In operation, the gondola conveyor (1) moves a pan (3) via the chain (2) to the loading point

(22) on the carcass conveyor (20). The pan is at its lowest point allowing for ready transfer of viscera from the carcass on the conveyor (20) to the pan (3).

Movement of the conveyor (20) and the gondola conveyor (1 ) is indexed and therefore the carcass moves to an inspection station (not shown) at the same time as the viscera moves to a holding/inspection/processing station (23). Both conveyors stop contemporaneously.

At this point the pan is at a higher level allowing ready inspection

Inspection of the viscera (in conjunction with inspection of the head which is removed from the carcass and on a separate conveyor close to the inspection station (23) is one step in the assessment undertaken to determine whether the carcass and its dressings are to be condemned.

Dependent on how many carcass processing stations there are between the removal of the viscera from the carcass and the carcass grading station, there will be one or more holding positions between locations (23) and (24) to ensure that the carcass is graded before the viscera reaches the offload station.

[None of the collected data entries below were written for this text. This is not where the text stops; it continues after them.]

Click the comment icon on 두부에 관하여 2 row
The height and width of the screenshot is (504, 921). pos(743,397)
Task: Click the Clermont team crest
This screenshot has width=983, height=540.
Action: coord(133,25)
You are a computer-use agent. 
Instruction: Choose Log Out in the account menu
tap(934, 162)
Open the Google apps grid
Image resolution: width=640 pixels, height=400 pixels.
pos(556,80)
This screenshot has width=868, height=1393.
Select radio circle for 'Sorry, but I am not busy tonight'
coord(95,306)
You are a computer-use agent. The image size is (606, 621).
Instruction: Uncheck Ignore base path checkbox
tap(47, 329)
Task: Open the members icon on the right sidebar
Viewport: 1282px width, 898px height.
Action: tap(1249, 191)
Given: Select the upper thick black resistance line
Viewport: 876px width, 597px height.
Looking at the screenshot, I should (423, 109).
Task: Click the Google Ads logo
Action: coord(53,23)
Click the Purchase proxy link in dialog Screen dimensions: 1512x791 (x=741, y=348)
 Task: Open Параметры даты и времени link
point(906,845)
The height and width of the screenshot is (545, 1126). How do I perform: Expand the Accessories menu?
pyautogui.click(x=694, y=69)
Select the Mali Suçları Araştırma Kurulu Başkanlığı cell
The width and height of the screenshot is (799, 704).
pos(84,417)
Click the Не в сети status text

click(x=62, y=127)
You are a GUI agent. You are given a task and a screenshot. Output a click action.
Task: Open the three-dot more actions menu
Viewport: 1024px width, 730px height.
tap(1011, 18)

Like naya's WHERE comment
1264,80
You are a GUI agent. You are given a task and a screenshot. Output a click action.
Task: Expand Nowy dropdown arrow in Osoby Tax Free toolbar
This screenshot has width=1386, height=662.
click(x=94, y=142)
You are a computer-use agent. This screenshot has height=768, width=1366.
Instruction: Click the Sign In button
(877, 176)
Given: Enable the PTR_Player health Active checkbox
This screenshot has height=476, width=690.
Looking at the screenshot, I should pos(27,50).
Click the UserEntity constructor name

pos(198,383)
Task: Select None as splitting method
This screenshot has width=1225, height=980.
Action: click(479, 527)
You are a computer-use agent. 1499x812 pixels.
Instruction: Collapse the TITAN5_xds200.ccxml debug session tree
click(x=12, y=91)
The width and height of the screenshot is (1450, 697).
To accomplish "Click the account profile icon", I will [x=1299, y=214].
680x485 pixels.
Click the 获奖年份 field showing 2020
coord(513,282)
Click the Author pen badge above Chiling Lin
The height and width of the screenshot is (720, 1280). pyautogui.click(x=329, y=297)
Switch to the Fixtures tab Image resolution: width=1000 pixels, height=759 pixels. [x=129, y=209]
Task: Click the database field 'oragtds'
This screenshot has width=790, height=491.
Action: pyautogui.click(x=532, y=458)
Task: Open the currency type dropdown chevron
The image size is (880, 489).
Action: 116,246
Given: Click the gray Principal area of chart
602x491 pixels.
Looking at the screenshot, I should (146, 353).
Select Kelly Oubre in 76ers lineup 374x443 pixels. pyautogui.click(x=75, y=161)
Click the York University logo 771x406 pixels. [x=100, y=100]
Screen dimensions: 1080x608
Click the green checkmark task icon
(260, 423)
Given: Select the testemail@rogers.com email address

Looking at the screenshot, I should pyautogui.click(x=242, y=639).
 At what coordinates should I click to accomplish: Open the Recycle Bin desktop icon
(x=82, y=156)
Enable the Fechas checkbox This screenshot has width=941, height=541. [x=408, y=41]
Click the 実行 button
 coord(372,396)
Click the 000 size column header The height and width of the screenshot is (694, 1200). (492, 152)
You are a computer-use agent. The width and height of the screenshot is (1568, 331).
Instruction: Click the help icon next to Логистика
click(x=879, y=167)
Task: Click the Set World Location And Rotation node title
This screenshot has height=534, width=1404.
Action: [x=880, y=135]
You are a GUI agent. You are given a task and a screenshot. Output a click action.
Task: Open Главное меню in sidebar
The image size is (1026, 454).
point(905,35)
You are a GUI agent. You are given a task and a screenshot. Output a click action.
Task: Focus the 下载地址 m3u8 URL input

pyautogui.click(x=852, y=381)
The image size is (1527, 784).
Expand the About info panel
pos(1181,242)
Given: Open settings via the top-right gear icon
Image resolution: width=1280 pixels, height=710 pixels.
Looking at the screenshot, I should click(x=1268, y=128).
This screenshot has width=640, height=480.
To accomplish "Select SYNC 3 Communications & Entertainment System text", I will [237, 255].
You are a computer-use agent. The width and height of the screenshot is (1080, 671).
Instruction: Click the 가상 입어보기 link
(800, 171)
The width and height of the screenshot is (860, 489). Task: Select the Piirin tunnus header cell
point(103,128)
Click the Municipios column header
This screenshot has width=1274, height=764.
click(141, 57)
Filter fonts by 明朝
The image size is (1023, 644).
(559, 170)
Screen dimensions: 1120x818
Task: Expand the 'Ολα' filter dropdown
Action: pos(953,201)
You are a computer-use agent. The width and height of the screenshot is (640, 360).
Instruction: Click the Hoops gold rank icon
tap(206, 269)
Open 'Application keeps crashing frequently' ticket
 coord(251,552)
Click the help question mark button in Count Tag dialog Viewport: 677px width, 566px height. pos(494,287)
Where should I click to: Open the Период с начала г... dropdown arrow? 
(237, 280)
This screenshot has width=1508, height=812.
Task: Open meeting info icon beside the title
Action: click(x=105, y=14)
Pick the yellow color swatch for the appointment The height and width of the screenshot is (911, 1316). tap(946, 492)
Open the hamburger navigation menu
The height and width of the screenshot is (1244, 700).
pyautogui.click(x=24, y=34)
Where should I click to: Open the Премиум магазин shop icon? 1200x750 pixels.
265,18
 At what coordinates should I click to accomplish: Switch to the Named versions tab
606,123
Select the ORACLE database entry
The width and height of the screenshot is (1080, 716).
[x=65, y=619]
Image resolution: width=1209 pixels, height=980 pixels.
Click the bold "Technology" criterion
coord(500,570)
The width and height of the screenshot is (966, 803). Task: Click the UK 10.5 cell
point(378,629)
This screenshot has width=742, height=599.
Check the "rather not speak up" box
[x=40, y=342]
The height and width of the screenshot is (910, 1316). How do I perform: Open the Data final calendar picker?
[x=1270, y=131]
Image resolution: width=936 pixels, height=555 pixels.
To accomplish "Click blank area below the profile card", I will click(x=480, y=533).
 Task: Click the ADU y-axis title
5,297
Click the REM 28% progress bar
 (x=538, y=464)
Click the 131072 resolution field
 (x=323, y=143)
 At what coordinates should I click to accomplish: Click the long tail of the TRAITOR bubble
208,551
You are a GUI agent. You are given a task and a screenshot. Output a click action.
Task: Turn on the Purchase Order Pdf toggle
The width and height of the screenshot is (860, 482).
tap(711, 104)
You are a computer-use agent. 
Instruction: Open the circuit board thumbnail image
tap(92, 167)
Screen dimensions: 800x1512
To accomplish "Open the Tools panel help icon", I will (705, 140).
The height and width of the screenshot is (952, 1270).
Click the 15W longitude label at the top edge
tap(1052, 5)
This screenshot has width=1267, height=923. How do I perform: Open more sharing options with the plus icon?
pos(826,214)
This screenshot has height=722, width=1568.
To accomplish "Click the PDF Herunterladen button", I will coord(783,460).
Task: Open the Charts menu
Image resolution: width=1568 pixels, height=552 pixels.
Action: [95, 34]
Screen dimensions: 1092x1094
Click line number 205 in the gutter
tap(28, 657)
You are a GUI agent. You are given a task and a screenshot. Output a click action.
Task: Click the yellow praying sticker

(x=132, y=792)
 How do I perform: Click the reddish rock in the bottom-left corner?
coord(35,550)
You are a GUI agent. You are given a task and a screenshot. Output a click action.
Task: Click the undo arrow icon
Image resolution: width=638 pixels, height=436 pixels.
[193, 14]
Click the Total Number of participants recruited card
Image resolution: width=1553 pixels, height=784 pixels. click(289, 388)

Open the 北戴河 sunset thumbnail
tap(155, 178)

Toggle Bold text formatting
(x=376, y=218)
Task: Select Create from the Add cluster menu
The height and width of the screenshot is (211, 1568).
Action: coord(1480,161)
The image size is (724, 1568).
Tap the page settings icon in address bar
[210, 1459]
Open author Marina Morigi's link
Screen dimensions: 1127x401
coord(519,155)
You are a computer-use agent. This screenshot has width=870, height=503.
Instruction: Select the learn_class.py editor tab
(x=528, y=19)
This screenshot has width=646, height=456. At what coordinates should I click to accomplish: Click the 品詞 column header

This ensures the correct decision regarding offloading the viscera at station (24) is made. If the carcass is deemed to be suitable for consumption, then the pan (3) is moved to the discharge station (24) and tilted to remove the viscera therefrom.

Following that action the pan is then moved into a sterilisation chamber at point (25), after which it then moves back to the apex (21 ) adjacent to the loading station (22). If at point (23) it is determined that the carcass is to be condemned, then the pan (3) moves through to the sterilisation chamber without tipping at the discharge point (24). The offal chute (26) also moves to the sterilisation chamber. In the chamber the pan is tilted so that the condemned viscera can enter the offal chute. The pan is then sterilised and moved to loading point (21 ).

The entire disclosures of all applications, patents and publications cited above and below, if any, are herein incorporated by reference.

Reference to any prior art in this specification is not, and should not be taken as, an acknowledgement or any form of suggestion that that prior art forms part of the common general knowledge in the field of endeavour in any country in the world.

The invention may also be said broadly to consist in the parts, elements and features referred to or indicated in the specification of the application, individually or collectively, in any or all combinations of two or more of said parts, elements or features.

Where in the foregoing description reference has been made to integers or components having known equivalents thereof, those integers are herein incorporated as if individually set forth.

It should be noted that various changes and modifications to the presently preferred embodiments described herein will be apparent to those skilled in the art. Such changes and modifications may be made without departing from the spirit and scope of the invention and without diminishing its attendant advantages. It is therefore intended that such changes and modifications be included within the present invention.

Aspects of the present invention have been described by way of example only and it should be appreciated that modifications and additions may be made thereto without departing from the scope thereof as defined in the appended claims.